Provided text:
((

Next, a thirteenth evaluation method will be described. In the thirteenth evaluation method, one correlation evaluation region is defined within each separately-exposed image as described above. Further, for each separately-exposed image, a high frequency component within a correlation evaluation region is calculated, and the integrated high frequency component is then set to be a correlation evaluation value.

A specific example will be described below. Each picture element within a correlation evaluation region of a reference image Io is considered as a target picture element. When a luminance value of the target picture element is designated by Y(x, y), and when a luminance value of a picture element contiguous to the target picture element in the right hand side direction thereof is designated by Y(x+1, y), “Y(x, y)−Y(x+1, y)” is calculated as an edge component. This edge component is calculated by considering each picture element within the correlation evaluation region of the reference image Io as a target picture element, and an integrated value of the edge component calculated with respect to each target picture element is set as a correlation evaluation value of the reference image Io. Similarly, a correlation evaluation value is calculated also for a non-reference image I1.

The judging unit 43 compares, with a predetermined threshold value, a difference value between a correlation evaluation value on the reference image Io, and a correlation evaluation value on the non-reference image I1, and determines, when the former is larger than the latter, that the degree of similarity between an image within a correlation evaluation region of Io and an image within a correlation evaluation region of I1 is comparatively low, and hence that the correlation between Io and I1 is comparatively weak. Meanwhile, when the former is smaller than the latter, the judging unit 43 determines that the degree of similarity between an image within a correlation evaluation region of Io and an image within a correlation evaluation region of I1 is comparatively high, and hence that a correlation between Io and I1 is comparatively strong.

))

Dataset content:
((

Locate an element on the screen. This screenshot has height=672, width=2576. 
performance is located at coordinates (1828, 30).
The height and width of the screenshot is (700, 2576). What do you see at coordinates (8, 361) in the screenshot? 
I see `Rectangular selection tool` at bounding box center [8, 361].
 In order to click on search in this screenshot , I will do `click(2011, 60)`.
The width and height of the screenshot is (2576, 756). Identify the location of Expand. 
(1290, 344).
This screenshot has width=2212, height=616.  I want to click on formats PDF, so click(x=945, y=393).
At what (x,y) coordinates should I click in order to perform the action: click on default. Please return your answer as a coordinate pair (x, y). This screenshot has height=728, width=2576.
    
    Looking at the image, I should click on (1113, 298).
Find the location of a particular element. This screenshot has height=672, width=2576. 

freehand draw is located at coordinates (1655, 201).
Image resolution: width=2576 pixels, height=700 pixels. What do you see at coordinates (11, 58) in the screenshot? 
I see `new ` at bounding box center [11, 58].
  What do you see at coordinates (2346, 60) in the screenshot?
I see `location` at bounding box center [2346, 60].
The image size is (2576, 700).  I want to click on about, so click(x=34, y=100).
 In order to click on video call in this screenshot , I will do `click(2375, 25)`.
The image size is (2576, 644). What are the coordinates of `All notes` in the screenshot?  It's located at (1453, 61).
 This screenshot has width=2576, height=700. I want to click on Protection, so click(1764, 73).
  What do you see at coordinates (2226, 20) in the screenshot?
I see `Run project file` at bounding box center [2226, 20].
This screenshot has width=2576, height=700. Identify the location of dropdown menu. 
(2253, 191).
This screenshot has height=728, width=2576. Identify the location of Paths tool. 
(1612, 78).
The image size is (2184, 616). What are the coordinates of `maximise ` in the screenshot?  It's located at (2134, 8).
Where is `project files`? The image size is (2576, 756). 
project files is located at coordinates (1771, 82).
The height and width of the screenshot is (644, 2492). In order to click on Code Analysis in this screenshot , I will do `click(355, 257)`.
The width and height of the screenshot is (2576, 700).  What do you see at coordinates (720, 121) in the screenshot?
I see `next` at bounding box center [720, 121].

))

Task:
From the text on the thirteenth evaluation method, extract word for word the part that opens with the words containing "The judging unit 43 compares, with" and closes with "is comparatively strong.". The listing comes from a source separate from the text on the thirteenth evaluation method.

Response to the exercise:
The judging unit 43 compares, with a predetermined threshold value, a difference value between a correlation evaluation value on the reference image Io, and a correlation evaluation value on the non-reference image I1, and determines, when the former is larger than the latter, that the degree of similarity between an image within a correlation evaluation region of Io and an image within a correlation evaluation region of I1 is comparatively low, and hence that the correlation between Io and I1 is comparatively weak. Meanwhile, when the former is smaller than the latter, the judging unit 43 determines that the degree of similarity between an image within a correlation evaluation region of Io and an image within a correlation evaluation region of I1 is comparatively high, and hence that a correlation between Io and I1 is comparatively strong.